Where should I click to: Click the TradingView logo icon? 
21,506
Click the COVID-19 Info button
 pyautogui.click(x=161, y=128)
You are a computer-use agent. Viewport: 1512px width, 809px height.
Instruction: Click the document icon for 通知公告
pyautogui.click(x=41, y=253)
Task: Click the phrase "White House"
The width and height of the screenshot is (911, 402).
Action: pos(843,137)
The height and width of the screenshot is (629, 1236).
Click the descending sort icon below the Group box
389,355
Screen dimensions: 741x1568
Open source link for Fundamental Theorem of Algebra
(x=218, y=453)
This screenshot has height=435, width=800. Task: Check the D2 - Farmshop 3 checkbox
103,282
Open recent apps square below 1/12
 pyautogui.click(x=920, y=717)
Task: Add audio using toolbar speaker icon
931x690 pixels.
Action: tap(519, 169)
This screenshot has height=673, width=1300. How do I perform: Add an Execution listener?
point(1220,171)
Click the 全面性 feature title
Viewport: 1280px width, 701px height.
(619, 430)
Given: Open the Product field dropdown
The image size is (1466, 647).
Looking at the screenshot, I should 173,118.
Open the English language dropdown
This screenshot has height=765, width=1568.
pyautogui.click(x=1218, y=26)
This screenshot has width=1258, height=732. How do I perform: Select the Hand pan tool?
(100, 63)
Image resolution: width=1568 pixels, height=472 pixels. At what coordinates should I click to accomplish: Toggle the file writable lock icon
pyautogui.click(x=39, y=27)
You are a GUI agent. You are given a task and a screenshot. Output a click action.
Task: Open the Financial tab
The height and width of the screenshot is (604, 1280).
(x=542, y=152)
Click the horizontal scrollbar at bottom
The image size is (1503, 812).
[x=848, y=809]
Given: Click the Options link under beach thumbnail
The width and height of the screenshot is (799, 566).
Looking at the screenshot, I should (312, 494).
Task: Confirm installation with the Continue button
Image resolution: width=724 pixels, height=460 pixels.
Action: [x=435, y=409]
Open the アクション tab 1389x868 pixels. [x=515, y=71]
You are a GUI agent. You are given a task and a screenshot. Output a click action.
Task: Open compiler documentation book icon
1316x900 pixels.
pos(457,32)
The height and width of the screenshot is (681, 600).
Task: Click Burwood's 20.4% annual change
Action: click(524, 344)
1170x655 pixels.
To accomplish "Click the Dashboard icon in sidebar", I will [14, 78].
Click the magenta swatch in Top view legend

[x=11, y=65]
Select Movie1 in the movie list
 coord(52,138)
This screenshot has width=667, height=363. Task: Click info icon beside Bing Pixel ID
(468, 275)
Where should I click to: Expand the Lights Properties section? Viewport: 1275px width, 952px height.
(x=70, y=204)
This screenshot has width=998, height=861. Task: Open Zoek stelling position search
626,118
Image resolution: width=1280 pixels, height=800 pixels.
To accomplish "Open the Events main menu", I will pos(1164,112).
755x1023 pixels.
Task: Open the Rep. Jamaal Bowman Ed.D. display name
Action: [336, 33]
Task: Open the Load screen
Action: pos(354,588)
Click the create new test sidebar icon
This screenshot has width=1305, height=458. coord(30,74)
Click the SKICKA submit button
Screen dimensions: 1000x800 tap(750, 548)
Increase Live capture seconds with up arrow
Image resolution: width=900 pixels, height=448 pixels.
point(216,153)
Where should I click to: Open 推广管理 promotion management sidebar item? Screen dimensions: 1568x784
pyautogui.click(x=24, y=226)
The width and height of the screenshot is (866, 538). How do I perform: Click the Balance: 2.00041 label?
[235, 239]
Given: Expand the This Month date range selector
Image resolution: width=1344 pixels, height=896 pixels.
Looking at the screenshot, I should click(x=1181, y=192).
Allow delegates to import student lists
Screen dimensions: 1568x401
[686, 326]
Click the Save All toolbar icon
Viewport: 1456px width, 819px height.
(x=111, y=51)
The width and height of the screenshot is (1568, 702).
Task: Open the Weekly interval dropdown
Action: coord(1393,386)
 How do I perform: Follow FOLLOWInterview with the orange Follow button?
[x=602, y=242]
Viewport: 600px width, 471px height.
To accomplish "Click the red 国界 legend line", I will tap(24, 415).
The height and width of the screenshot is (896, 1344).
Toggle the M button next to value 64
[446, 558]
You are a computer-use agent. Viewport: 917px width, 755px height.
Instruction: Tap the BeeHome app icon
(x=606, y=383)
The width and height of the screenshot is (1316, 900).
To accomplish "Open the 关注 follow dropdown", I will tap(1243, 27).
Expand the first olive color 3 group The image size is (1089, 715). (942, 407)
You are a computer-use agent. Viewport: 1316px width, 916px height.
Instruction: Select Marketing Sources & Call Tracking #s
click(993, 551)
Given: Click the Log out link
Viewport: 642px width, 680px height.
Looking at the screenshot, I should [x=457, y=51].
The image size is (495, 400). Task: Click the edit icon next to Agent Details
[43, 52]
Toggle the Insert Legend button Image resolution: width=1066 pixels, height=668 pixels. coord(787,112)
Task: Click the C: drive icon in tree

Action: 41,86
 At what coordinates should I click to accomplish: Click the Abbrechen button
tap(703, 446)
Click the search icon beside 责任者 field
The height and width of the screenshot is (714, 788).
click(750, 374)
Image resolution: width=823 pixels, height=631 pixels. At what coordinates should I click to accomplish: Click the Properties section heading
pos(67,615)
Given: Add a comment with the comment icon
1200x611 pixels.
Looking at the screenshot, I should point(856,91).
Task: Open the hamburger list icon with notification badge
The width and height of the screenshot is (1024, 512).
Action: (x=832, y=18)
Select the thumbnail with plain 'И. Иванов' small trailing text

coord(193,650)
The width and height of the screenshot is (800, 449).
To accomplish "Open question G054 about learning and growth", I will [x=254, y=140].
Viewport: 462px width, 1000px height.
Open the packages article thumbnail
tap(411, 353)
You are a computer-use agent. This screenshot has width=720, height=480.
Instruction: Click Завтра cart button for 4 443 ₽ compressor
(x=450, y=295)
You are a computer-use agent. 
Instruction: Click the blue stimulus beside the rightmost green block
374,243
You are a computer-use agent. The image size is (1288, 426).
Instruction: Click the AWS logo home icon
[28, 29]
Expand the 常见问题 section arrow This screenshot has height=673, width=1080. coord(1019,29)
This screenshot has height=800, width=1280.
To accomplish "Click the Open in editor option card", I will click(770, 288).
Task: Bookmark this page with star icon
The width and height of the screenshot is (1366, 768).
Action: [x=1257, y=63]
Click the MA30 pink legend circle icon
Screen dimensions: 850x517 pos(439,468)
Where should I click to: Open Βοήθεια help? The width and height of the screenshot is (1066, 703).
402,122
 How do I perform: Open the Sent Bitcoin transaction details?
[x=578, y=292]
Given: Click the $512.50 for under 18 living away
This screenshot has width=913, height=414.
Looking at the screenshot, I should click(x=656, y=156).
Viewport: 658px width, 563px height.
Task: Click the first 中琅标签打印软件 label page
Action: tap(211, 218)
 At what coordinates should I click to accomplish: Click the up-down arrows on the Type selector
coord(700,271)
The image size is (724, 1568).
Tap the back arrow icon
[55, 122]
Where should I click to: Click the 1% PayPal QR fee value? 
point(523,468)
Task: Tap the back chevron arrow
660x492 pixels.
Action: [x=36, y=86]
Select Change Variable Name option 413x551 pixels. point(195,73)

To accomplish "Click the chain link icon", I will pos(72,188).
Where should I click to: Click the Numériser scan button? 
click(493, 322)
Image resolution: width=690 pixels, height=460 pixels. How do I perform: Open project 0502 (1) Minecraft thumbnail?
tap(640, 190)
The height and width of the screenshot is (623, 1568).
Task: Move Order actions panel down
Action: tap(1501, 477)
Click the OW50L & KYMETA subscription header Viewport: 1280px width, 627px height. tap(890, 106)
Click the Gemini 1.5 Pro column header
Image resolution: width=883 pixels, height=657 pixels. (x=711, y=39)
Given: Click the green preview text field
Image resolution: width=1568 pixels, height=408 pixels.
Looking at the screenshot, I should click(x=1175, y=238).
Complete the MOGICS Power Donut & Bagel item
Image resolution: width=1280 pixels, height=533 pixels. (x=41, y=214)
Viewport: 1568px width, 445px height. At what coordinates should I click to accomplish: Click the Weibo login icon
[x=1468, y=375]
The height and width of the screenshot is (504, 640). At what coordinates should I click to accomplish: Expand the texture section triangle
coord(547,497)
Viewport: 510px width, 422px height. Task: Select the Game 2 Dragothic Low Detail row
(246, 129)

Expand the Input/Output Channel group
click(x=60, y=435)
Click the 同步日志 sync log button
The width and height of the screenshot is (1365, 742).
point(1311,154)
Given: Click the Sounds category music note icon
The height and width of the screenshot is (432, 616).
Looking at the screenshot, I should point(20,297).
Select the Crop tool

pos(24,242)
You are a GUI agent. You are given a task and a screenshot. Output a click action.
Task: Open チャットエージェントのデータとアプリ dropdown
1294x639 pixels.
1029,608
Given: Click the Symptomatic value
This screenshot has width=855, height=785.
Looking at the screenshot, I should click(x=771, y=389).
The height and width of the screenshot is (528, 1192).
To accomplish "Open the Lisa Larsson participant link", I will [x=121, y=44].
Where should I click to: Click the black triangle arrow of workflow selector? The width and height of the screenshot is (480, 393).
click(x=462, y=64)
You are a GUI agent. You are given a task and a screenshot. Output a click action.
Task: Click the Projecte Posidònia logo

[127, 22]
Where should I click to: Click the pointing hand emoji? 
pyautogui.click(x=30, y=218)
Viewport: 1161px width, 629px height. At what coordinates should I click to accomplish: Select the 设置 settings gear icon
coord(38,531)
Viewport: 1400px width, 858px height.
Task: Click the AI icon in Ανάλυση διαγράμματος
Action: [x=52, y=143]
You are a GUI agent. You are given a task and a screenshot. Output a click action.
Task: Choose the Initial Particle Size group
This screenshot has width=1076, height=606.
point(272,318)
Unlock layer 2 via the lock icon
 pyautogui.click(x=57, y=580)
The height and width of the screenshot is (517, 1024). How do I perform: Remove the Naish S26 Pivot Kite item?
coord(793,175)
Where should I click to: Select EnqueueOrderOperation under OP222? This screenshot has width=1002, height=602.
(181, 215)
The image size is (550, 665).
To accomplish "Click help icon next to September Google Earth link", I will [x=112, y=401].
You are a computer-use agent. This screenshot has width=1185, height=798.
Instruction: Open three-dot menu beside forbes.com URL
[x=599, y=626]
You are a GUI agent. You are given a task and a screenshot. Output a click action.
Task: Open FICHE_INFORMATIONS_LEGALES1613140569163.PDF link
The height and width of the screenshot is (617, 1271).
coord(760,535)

Work required - When you reach the line containing "Instruction: Click the document icon for 通知公告" in the data above, start copying exactly, and stop after the line containing "Given: Open the Product field dropdown".

Reply to the task -
Instruction: Click the document icon for 通知公告
pyautogui.click(x=41, y=253)
Task: Click the phrase "White House"
The width and height of the screenshot is (911, 402).
Action: pos(843,137)
The height and width of the screenshot is (629, 1236).
Click the descending sort icon below the Group box
389,355
Screen dimensions: 741x1568
Open source link for Fundamental Theorem of Algebra
(x=218, y=453)
This screenshot has height=435, width=800. Task: Check the D2 - Farmshop 3 checkbox
103,282
Open recent apps square below 1/12
 pyautogui.click(x=920, y=717)
Task: Add audio using toolbar speaker icon
931x690 pixels.
Action: tap(519, 169)
This screenshot has height=673, width=1300. How do I perform: Add an Execution listener?
point(1220,171)
Click the 全面性 feature title
Viewport: 1280px width, 701px height.
(619, 430)
Given: Open the Product field dropdown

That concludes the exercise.